-- start of Source material --

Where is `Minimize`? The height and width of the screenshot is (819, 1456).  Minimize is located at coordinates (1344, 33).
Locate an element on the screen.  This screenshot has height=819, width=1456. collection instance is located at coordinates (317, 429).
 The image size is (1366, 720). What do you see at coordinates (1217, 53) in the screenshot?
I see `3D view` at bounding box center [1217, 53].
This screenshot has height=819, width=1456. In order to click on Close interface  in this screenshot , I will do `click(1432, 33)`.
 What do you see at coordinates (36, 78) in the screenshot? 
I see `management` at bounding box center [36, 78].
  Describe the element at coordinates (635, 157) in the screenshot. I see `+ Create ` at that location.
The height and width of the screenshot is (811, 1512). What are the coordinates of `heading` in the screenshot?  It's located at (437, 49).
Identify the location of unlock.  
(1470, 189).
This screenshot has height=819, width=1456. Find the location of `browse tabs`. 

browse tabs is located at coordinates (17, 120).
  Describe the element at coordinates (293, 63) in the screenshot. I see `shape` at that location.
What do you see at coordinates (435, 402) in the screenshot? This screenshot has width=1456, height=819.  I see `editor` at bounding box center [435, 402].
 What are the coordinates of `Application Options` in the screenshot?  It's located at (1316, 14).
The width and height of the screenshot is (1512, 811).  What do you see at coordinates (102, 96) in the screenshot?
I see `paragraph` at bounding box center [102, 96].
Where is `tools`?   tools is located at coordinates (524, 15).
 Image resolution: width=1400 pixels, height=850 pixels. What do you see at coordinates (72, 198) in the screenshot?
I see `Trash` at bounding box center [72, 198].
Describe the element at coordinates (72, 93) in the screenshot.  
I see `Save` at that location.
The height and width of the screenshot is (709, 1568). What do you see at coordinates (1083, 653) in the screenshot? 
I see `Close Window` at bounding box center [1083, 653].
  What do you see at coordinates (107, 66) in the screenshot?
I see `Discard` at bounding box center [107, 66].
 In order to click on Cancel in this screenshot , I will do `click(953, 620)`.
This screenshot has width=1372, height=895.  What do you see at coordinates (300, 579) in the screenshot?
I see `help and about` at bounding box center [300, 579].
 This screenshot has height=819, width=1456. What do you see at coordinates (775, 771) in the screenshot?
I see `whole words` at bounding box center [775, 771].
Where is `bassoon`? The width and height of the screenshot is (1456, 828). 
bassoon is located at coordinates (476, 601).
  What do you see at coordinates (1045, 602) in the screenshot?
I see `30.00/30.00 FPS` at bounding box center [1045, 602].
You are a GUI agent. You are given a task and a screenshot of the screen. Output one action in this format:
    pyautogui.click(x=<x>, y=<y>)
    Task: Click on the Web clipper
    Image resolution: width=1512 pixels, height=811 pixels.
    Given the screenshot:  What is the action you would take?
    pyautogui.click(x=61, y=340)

-- end of Source material --

## Description of the task
Rewrite the stretch of items from the line containing "What do you see at coordinates (435, 402)" through the line containing "center [775, 771]." as a Markdown table with a Row column holding the row number and a Line column holding the line, omitting blank lines.

## Problem solution
| Row | Line |
|---|---|
| 1 | What do you see at coordinates (435, 402) in the screenshot? This screenshot has width=1456, height=819.  I see `editor` at bounding box center [435, 402]. |
| 2 |  What are the coordinates of `Application Options` in the screenshot?  It's located at (1316, 14). |
| 3 | The width and height of the screenshot is (1512, 811).  What do you see at coordinates (102, 96) in the screenshot? |
| 4 | I see `paragraph` at bounding box center [102, 96]. |
| 5 | Where is `tools`?   tools is located at coordinates (524, 15). |
| 6 |  Image resolution: width=1400 pixels, height=850 pixels. What do you see at coordinates (72, 198) in the screenshot? |
| 7 | I see `Trash` at bounding box center [72, 198]. |
| 8 | Describe the element at coordinates (72, 93) in the screenshot.   |
| 9 | I see `Save` at that location. |
| 10 | The height and width of the screenshot is (709, 1568). What do you see at coordinates (1083, 653) in the screenshot?  |
| 11 | I see `Close Window` at bounding box center [1083, 653]. |
| 12 |   What do you see at coordinates (107, 66) in the screenshot? |
| 13 | I see `Discard` at bounding box center [107, 66]. |
| 14 |  In order to click on Cancel in this screenshot , I will do `click(953, 620)`. |
| 15 | This screenshot has width=1372, height=895.  What do you see at coordinates (300, 579) in the screenshot? |
| 16 | I see `help and about` at bounding box center [300, 579]. |
| 17 |  This screenshot has height=819, width=1456. What do you see at coordinates (775, 771) in the screenshot? |
| 18 | I see `whole words` at bounding box center [775, 771]. |